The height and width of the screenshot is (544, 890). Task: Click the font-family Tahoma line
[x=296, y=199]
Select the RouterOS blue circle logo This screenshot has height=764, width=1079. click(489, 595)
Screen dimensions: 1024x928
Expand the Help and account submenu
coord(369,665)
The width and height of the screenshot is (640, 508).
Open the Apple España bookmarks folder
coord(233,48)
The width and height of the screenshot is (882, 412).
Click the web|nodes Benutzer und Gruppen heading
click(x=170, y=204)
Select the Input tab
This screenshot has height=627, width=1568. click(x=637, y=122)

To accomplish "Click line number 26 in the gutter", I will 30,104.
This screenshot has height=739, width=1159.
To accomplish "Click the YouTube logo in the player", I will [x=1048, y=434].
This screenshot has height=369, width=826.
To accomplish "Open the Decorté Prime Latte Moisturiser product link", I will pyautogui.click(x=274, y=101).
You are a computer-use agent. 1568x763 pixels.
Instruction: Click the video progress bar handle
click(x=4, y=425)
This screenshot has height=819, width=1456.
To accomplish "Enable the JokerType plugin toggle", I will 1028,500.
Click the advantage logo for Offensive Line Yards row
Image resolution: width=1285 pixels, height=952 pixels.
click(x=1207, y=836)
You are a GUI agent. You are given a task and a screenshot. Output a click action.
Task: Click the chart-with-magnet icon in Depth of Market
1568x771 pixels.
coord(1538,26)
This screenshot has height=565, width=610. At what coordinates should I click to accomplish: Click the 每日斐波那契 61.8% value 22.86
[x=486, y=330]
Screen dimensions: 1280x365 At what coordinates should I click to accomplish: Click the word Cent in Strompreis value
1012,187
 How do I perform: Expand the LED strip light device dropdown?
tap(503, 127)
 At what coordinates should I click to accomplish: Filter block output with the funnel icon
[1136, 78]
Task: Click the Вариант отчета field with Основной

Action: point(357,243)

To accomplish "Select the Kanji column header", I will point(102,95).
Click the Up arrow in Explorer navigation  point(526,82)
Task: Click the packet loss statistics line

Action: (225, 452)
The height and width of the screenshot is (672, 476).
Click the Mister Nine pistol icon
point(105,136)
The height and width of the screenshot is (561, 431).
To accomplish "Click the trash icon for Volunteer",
================================
WORK INSTRUCTIONS: Say how many lines in the records hold "agent", with the number as the whole reply.

EXERCISE RESULT: 2